--- TEXTO DADO ---
Permaneceremos en los libros que vivimos

A dos calles de mi casa en Coral Gables, estaba Prado. Una especie de rambla con poco pavimento y selva por encima de las posibilidades de cualquiera.

Algunas tardes, sonaba el pitido de WhatsApp y mis veciamigas Ana, Geno y servidora, ya sabíamos que era la señal de un posible cierre de día fuera de agenda.

Era la alarma del remordimiento fitness. Así que, despotricando de los planes urbanísticos miamenses que no contemplaron las aceras, nos lanzábamos a dar vueltas por Prado como perseguidas por un T-Rex y como forma de aprovechar la excepción de toda regla.

Porque esa rambla, además de hierbajos XXL, tenía una bonita acera circular que nos daba el motivo para acabar la jornada con la obligación de los diez mil pasos cumplida, y el bonus track de unas cuantas charlas y carcajadas.

Justamente en Prado me topé con otro de mis momentos de la mejor afición del mundo: engancharse a esas pequeñas historias sin importancia. Esas que pasan desapercibidas, pero que se encadenan a otras y son capaces hasta de darte un porqué tiempo después.

--- DATOS PROPORCIONADOS ---
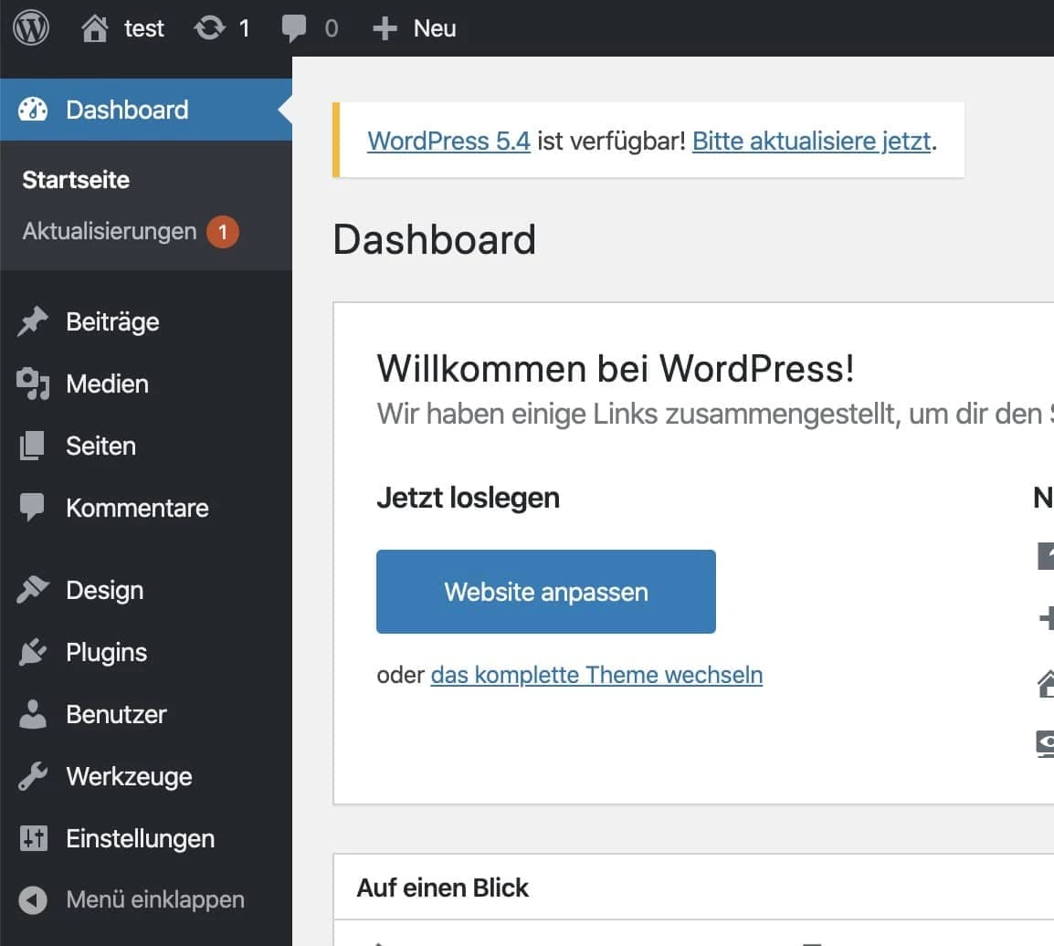Click the Benutzer person icon

34,714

--- TUS TAREAS ---
1 > Indica si estas afirmaciones coinciden con el texto sobre los paseos por Prado. Responde sí o no y cita literalmente las palabras del texto que lo deciden.
(a) Prado estaba a dos calles de la casa de quien escribe, en Coral Gables.
(b) La rambla tenía una acera recta.
(c) La señal para salir a caminar llegaba por correo electrónico.
2 > Contesta estas preguntas con lo que dice el texto sobre los paseos por Prado:
(a) ¿Cómo se llaman las dos veciamigas?
(b) ¿Cuántos pasos quedaban cumplidos al acabar la jornada?
(c) ¿De qué despotricaban antes de lanzarse a dar vueltas?
3 > Transcribe un fragmento del texto sobre los paseos por Prado. Comienza en las palabras "Porque esa rambla, además" y detente después de "porqué tiempo después.".

--- RESPUESTAS DADAS ---
1 >
(a) Sí: "A dos calles de mi casa en Coral Gables, estaba Prado."
(b) No: "una bonita acera circular"
(c) No: "sonaba el pitido de WhatsApp"

2 >
(a) Ana y Geno.
(b) Diez mil.
(c) De los planes urbanísticos miamenses que no contemplaron las aceras.

3 >
Porque esa rambla, además de hierbajos XXL, tenía una bonita acera circular que nos daba el motivo para acabar la jornada con la obligación de los diez mil pasos cumplida, y el bonus track de unas cuantas charlas y carcajadas.

Justamente en Prado me topé con otro de mis momentos de la mejor afición del mundo: engancharse a esas pequeñas historias sin importancia. Esas que pasan desapercibidas, pero que se encadenan a otras y son capaces hasta de darte un porqué tiempo después.